Space has always been a concern for the U.S. government, dating back to the creation of the U.S. Air Force. Concerns over ballistic missile capability and the development of the Sputnik satellite pushed the U.S. towards the creation of the National Aeronautics and Space Agency. In 1982, the Air Force activated the U.S. Space Command under the leadership of Gen. James Hartinger centralizing all service space elements under one command.
According to a January 2021 article in The Atlantic, former Secretary of Defense Donald Rumsfeld even considered the idea of a separate space force in 2001 following a suggestion from a commission looking at the critical use of satellites during the first Gulf War. So, in essence, Space Force is not really a new idea, just a new service, marking the first time in over 70 years this country has stood up a new military force.

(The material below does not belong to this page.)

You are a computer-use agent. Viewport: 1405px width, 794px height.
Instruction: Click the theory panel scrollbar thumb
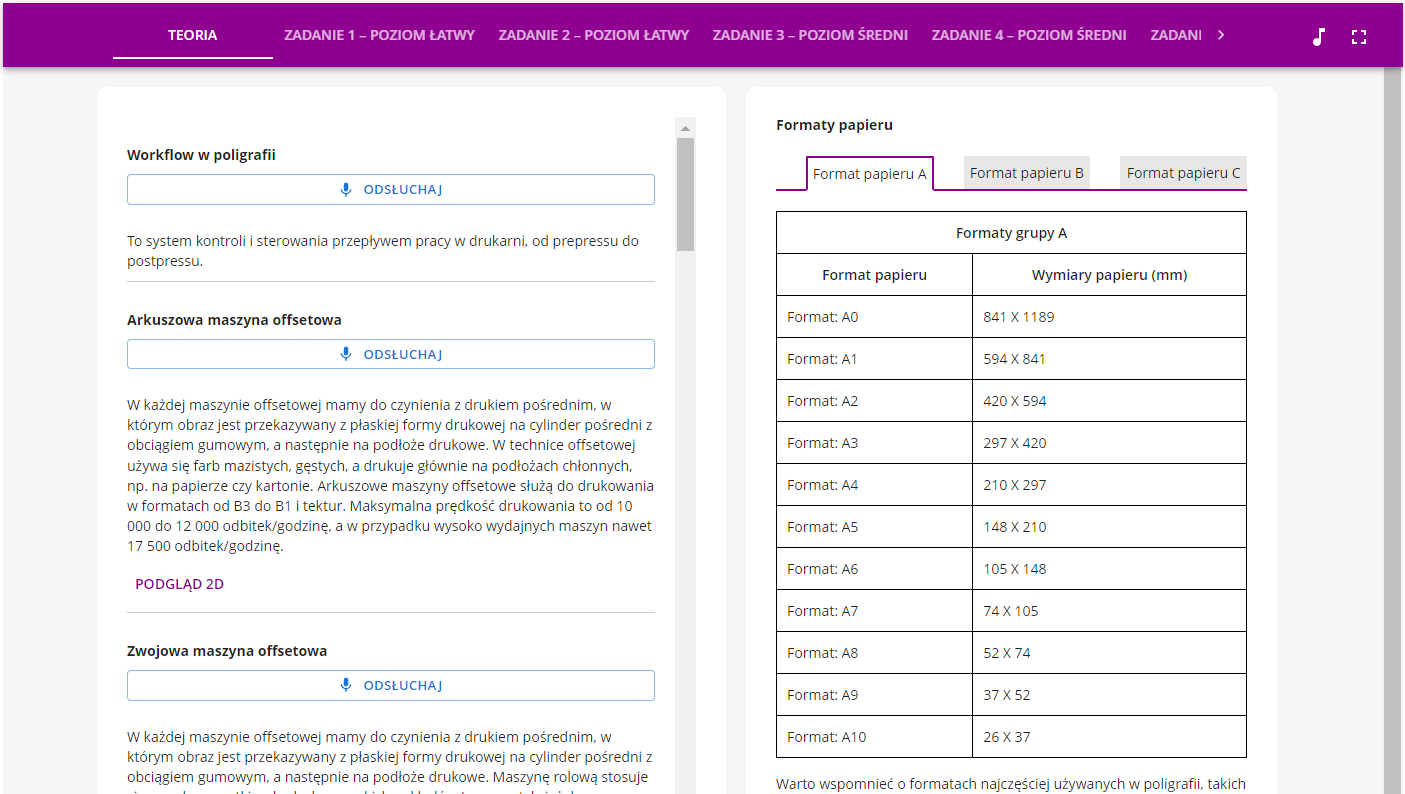point(685,193)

“Space has always been vital to our way of life,” said Specialist 4 Rio Lie Candy Bais, serving as a communications specialist at Peterson Air Force Base, Colorado. “Space Force exists to defend the ultimate high ground and to protect our assets and capabilities from those who may threaten our way of life.”
Bais started out her career in the “traditional” Air Force, serving in space systems operations. She was one of the first members to transfer and swear into the Space Force in September 2020.

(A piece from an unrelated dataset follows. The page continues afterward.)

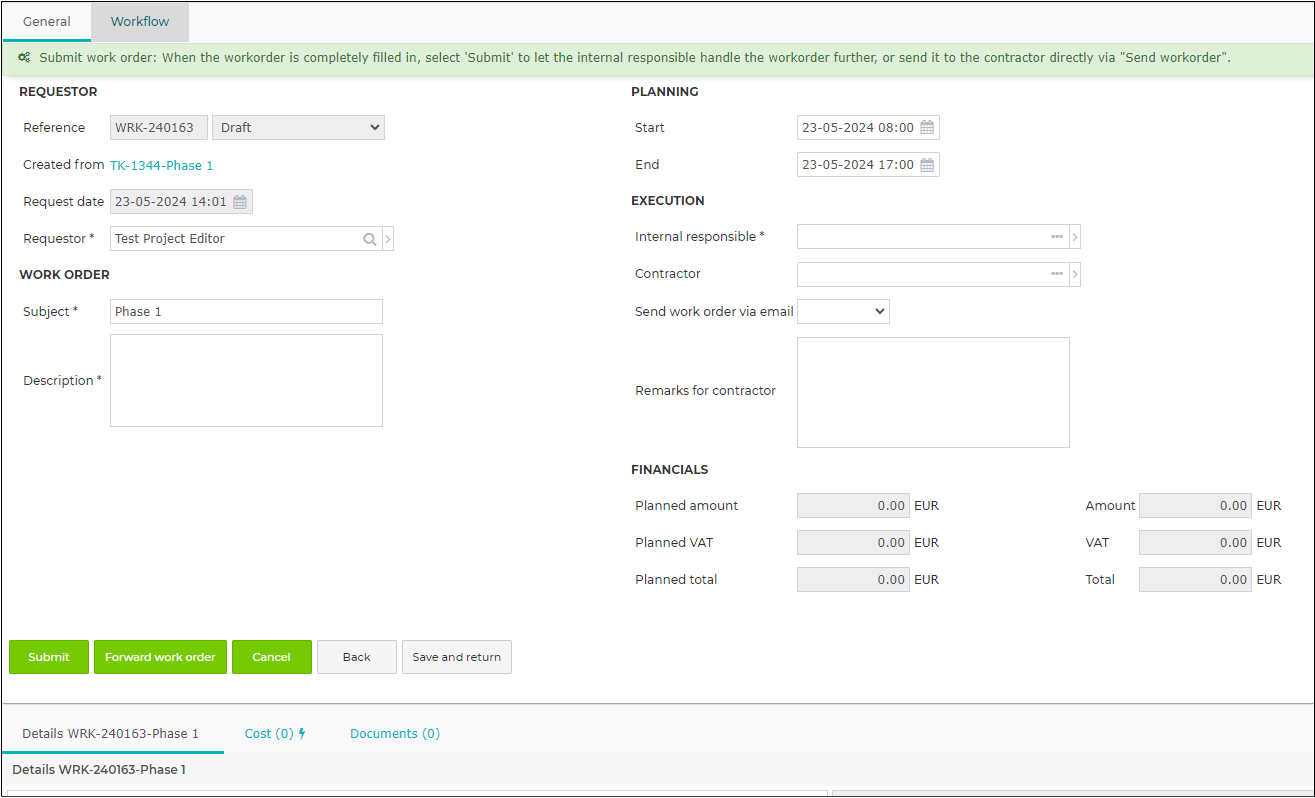Click the Subject input field
Image resolution: width=1315 pixels, height=798 pixels.
click(x=246, y=311)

“Nothing is quite as momentous as being of the first members of a new branch. I am truly honored,” she said.
Shortly after swearing into the Space Force, Bais received a diagnosis of Hodgkin’s lymphoma, a cancer that starts in the lymph system of the body.
“I had no idea how to be navigating my next steps,” she said.
And that is where AFW2 comes into the story.
The Air Force Wounded Warrior Program at Joint Base San Antonio-Randolph, Texas is the official program providing services to wounded, ill and injured Airmen and Guardians. Following the standup of the Space Force, AFW2 began accepting enrollments of Guardians like Bais, providing them the same level of care provided to Airmen.
“The historical perspective of advocating for Guardians in Space Force is definitely unique,” said James Dickson, AFW2 Recovery Care Coordinator for Buckley Space Force Base, Colorado. “The future of how AFW2 supports Space Force will be determined by how well we support Guardians now. The historical impact of what we are doing now is not lost on the AFW2 team.”
“I’m excited to inform Space Force leadership about AFW2,” said Rod Schwald, AFW2 RCC at Peterson Space Force Base, Colorado. “I’m especially happy to brief Guardians that AFW2 is there for them too.”
One of the first calls Bais received following her diagnosis and surgery was Schwald.
“I had so many questions that I didn’t know where to start,” Bais said. “Rod and AFW2 provided me with answers to all my questions and even answered questions I never thought to ask. He is a Godsend and one of the most amazing people I have ever gotten to know.”
Every time Rod mentions Bais he refers to her as a “rock star.”
“She was so low maintenance,” Schwald said. “Candy is one of those ‘glass half full’ people, making it really easy to help her. She is doing really well in her recovery and has even been promoted to E-5/sergeant her first time testing.”
As Bais continues to navigate her recovery, Schwald and AFW2 will always be there to assist her, providing that “Care Beyond Duty” we are known for so those Guardians can continue to be “Always Above.”